二、名宝リース株式会社は昭和六一年九月一日設立され、名宝グループ各社にスロットマシンをリースしていた。スロットマシンは名宝リース(株)は一台三八万円で購入し、リース料二万円、リース保証金一万円で三年リースとしていた。リース保証金を名宝リース(株)が名豊観光(株)等から受領していたのは、名宝リース(株)がスロットマシンの購入代金を約束手形で支払っているため、その決済ができなくなるのでリース保証金一万円を加え、合計三万円を名豊観光(株)等が名宝リース(株)に支払っていた。

三、名豊観光(株)は名宝リース(株)からリースしているスロットマシンを三年間使用することはなく、半年ないし一〇ケ月程度で新規のスロットマシンを名宝リース(株)から新たにリースしていた。名豊観光(株)は名宝リース(株)と関連会社であったことからリース契約書を作成していなく、リース契約の内容も不明であるが、通常リース契約をしていれば、リース期間満了前にリース物件を使用しなくなってもリース料を支払わなければならない。しかし名豊観光(株)は新規のスロットマシン分のリース料、リース保証金分しか名宝リース(株)に支払っておらず、返還されたリース物件についてはリース料等は支払われていなかった。

四、名宝リース(株)が名豊観光(株)に対し、リース契約をしており、その契約に基づきリース保証金を未払リース料として受領する旨の通知をしていたならば、名豊観光(株)がリース保証金をリース料として経費として計上することは脱税にはならなかったのだが、名豊観光(株)の所得額を少なくするため名豊観光(株)の決算上、一方的にリース保証金をリース料として処理したためと、リース契約書がそもそも存在しなかったので、名宝リース(株)が違約金をそもそも請求できるかが問題となり、脱税と国税局に認定されたものであった。名豊観光(株)がリース保証金をリース料として処理したことが脱税にあたるかどうか問題があるところである。

五、昭和六三年五月頃、倉知憲司が名宝リース(株)の欠損金が約六〇〇〇万円あったためリース保証金をリース料として支払ったことにして、名宝リース(株)の欠損金を補填しようと発案し、藤野智洋、藤野栄和と相談し、右処理がなされた。

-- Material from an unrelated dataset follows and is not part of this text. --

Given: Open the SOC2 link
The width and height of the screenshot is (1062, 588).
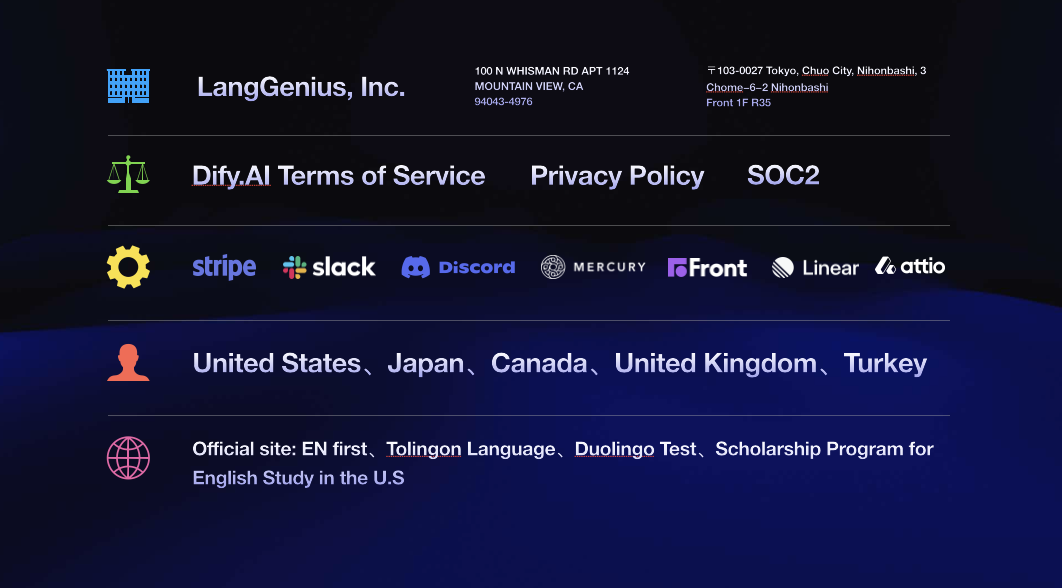Looking at the screenshot, I should click(x=783, y=176).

しかし、国税により右処理が否認されたため、名宝リース(株)の昭和六二年九月一日から昭和六三年八月三一日までの決算が六一、七〇九、一八五円(昭和六三年九月一日から平成元年八月三一日の損益計算書の前期繰越損失部分参照)の損失となった。名豊観光(株)等は査察後は新台に入替えても従前のリース料を支払うことになったため、名宝リース(株)の平成元年九月一日から平成二年八月三一日までの決算は三二、六七六、一六三円(平成元年九月一日から平成二年八月三一日の損益計算書の当期利益部分参照)の利益がでることになった。

六、被告人は昭和六三年五月下旬頃、名豊観光(株)の最終的所得額を決定しているが、リース保証金をリース料として振り替えた事実は全く知らず、被告人が知っていた名豊観光(株)のその年度の所得金額は、既にリース保証金をリース料として経費計上された後の金額であり、被告人が全く関与していない段階で経費として計上された脱税についてまで被告人が責任を負う理由はない。